TEXT PROVIDED:
******

I got a degree in English so I could better read up on and analyze the disorders that I would develop a few years after earning said degree.

I remember thinking, i think i have schizophrenia. That was early on when i could still function and act “normal”. I was always either singing at work or telling jokes. Eventually psychosis kicked in and well, i lost my ■■■■.

I remember when I went to Basic at Ft. Jackson and a Drill Sergeant walked by me in the chow line and wondered if I was going to be at Ft. Hood (apparently, that’s where he has been). The Drill Sergeants and even some of soldiers seemed to know about my clean record. Hint Hint. It’s difficult to deploy the good soldier to low-life-expectancy areas.

In retrospect, I definitely would rather be stationed in the States, although you can get stuff cheap overseas. I bought a BMW for $1,000 but then had to sell it because I found I suck at driving a manual stick-shift. Ha.

In Ansbach, it was small and no bowling alley although I did bowl a couple times at nearby Katterbach (which was bigger). In Ansbach, it looked like there used to be a movie theater but was shut down? In Katterbach, I don’t remember there being a movie theater. I watched all my movies on DVD, anyway, by renting lots of movies at places like PX. They actually were able to monitor everything I did in my barracks room. There was a hidden mini-camera somewhere. They seemed to not like what I did in my spare time, which wasn’t much. Just extra PT and watching a lot of movies and playing video games. Another temp said to me: “we know that’s all you do. You ready to go to Africa?” Some people are complete dill-holes. What difference does it make what I choose to do in my spare time? Good lord. But see, it’s that constant implied theme: They want to deploy the “most expendable” to some forward areas. The theme does not apply to all service members, just some. There was a Burger Bar in my installation but closed at 1700 or 1800. There was a high-class dining facility that they shut down because the word got out on the street that I may get discharged early, so higher officers heard and were jerks and shut down that Di-Fac, as if to imply: “why should we serve you food if you’re not going to be serving us in the Army?” WOW. Some people are complete jerky jerk-faces who have little-to-no understanding about severe mental illness. And probably never will. Some Army Officers are so arrogant that they think they know everything about people and won’t bother expanding their knowledge about things they know nothing about, such as Schizophrenia.

******

DATA SUPPLIED:
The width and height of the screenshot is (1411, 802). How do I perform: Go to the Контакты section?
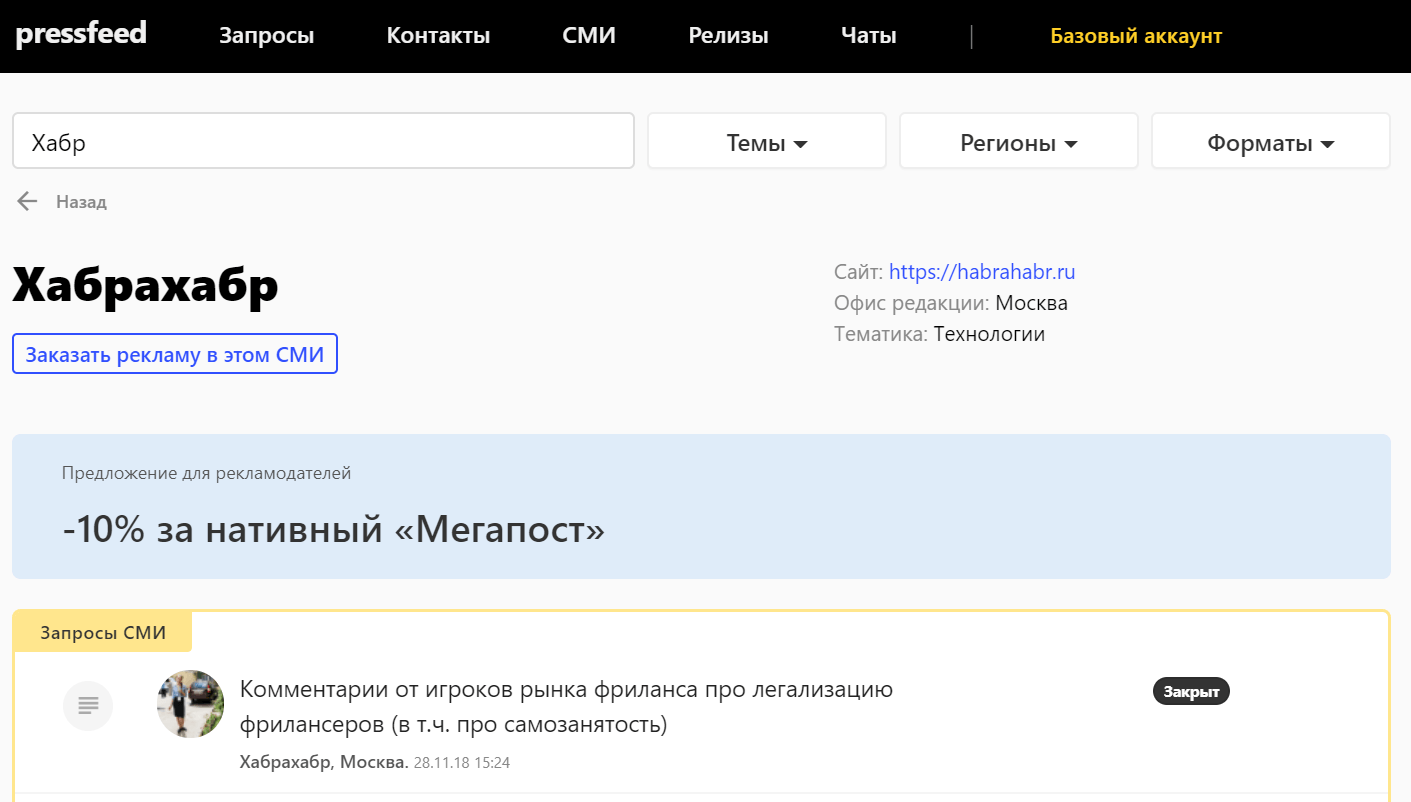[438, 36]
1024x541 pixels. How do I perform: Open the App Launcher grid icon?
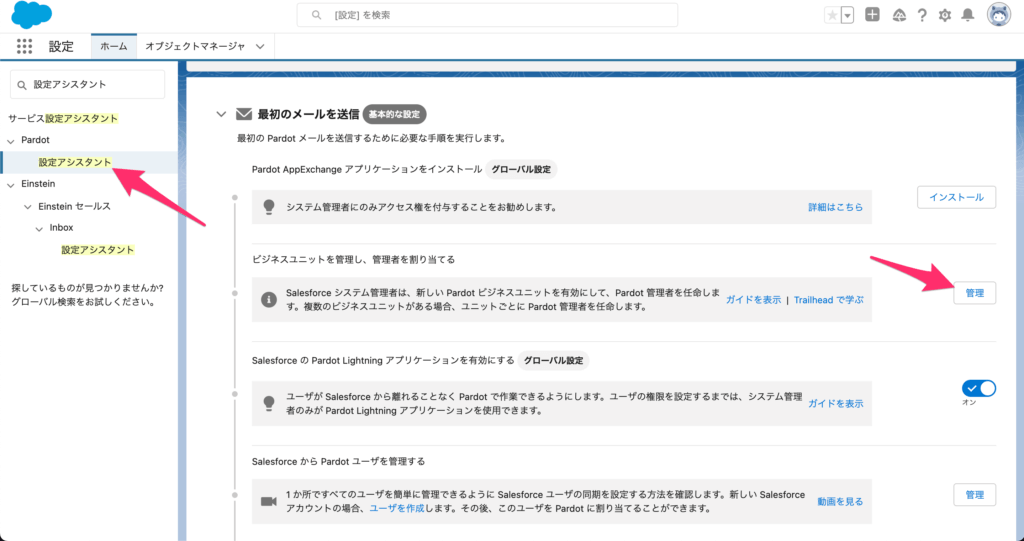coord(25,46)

******

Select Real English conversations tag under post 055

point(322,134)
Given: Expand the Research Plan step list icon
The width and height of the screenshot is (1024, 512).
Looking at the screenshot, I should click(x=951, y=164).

******

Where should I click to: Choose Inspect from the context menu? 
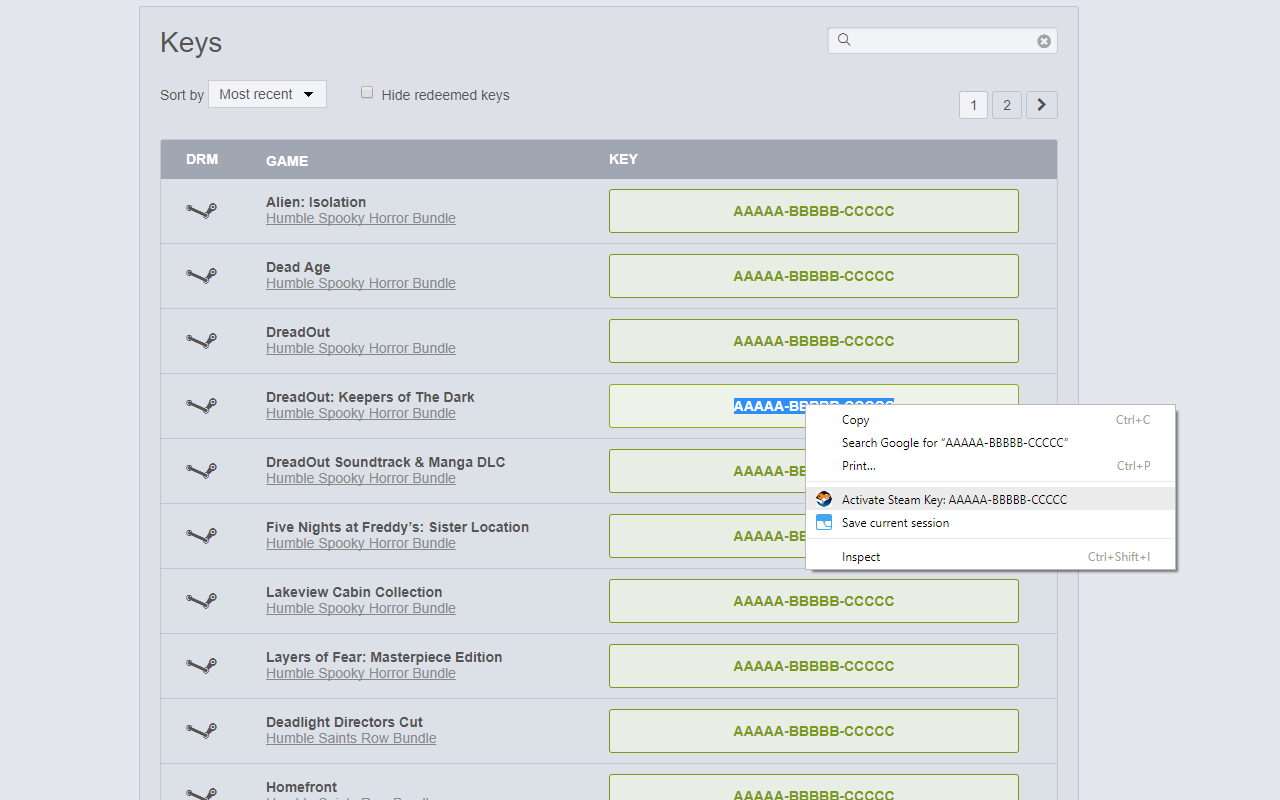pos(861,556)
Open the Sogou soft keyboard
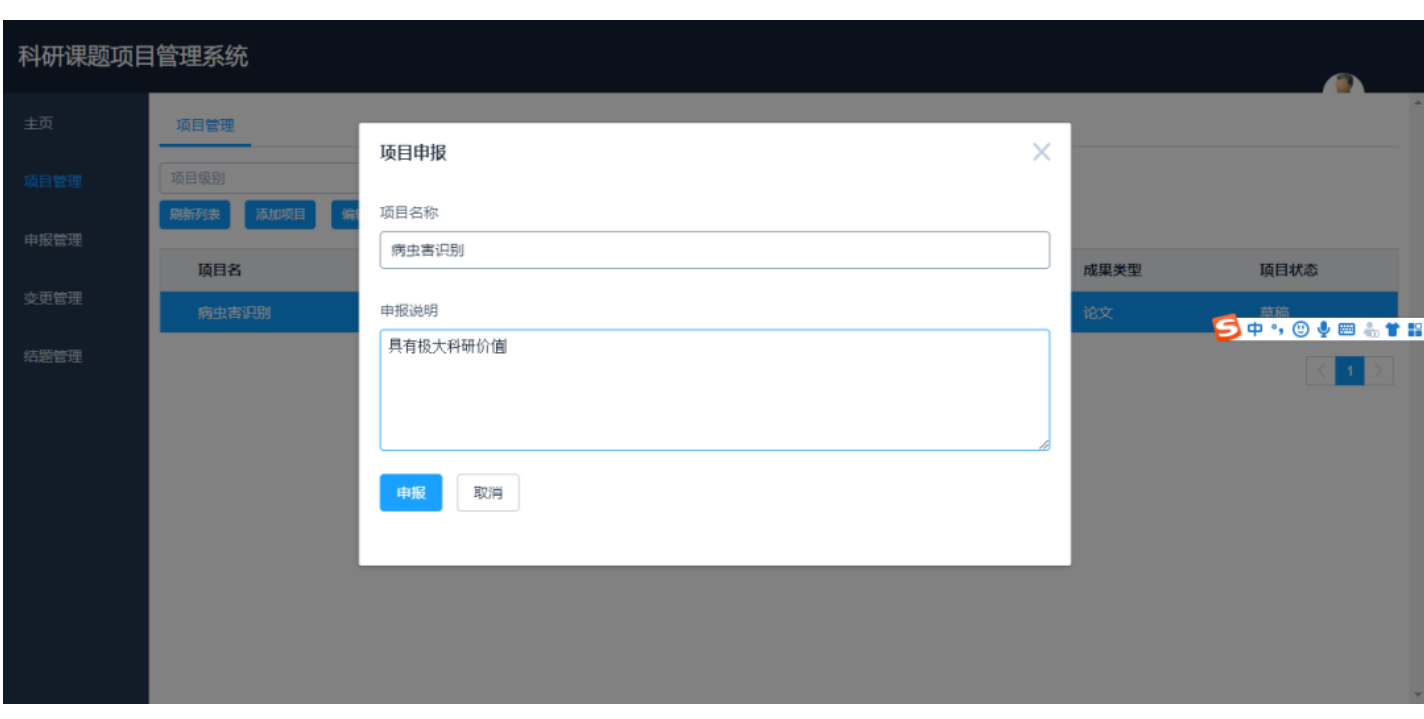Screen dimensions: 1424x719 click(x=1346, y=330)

******

REQUIRED WORK:
a. In the text on Army life, change the wording from "In retrospect, I" up to and including "manual stick-shift. Ha." by replacing "BMW" with "Volkswagen".
b. List every activity that the text on Army life names as what the writer did in spare time.

ANSWERS FOR THIS EXERCISE:
a.
In retrospect, I definitely would rather be stationed in the States, although you can get stuff cheap overseas. I bought a Volkswagen for $1,000 but then had to sell it because I found I suck at driving a manual stick-shift. Ha.

b.
- Extra PT
- Watching a lot of movies
- Playing video games